I believe scrolls pin some state in memory until they expire or you scroll
all the way through them. They are great for maintenance scripts that need
to get all the results but you don't want too many in flight at once. I
think.
Also, what are the disadvantages of using from/size? I read that
pagination is not efficient because it always pulls the top sorted result
in memory.
This one is easy. Elasticsearch/lucene has to keep a min heap of all the
documents you find and the score that is from + size big. Technically it
is min(from + size, max(rescore_window_size)). Anyway, that means some
part of the query has O(n) space and O(n * log(n)) time complexity where n
is from + size. That part might be dwarfed by some other action but it is
there. And technically in the worst case the time complexity is more like
O(hits * log(n)) but thats not likely.
On Thu, Apr 10, 2014 at 11:13 PM, Nikolas Everett nik9000@gmail.com wrote:
This one is easy.
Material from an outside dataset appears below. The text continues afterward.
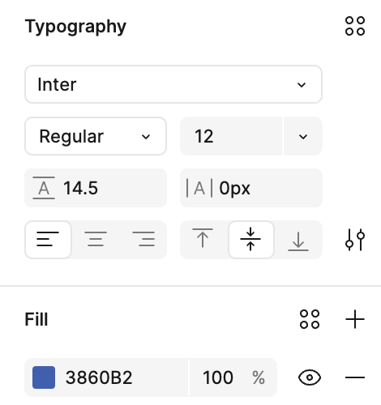Align text left
This screenshot has width=381, height=405.
tap(48, 240)
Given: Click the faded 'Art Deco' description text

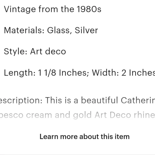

Elasticsearch/lucene has to keep a min heap of all the
documents you find and the score that is from + size big. Technically it
is min(from + size, max(rescore_window_size)). Anyway, that means some
part of the query has O(n) space and O(n * log(n)) time complexity where n
is from + size. That part might be dwarfed by some other action but it is
there. And technically in the worst case the time complexity is more like
O(hits * log(n)) but thats not likely.
Everything that Nikolas said is correct. I'd like to add that starting with
Elasticsearch 1.2.0, paging with scroll is going to be more efficient[1]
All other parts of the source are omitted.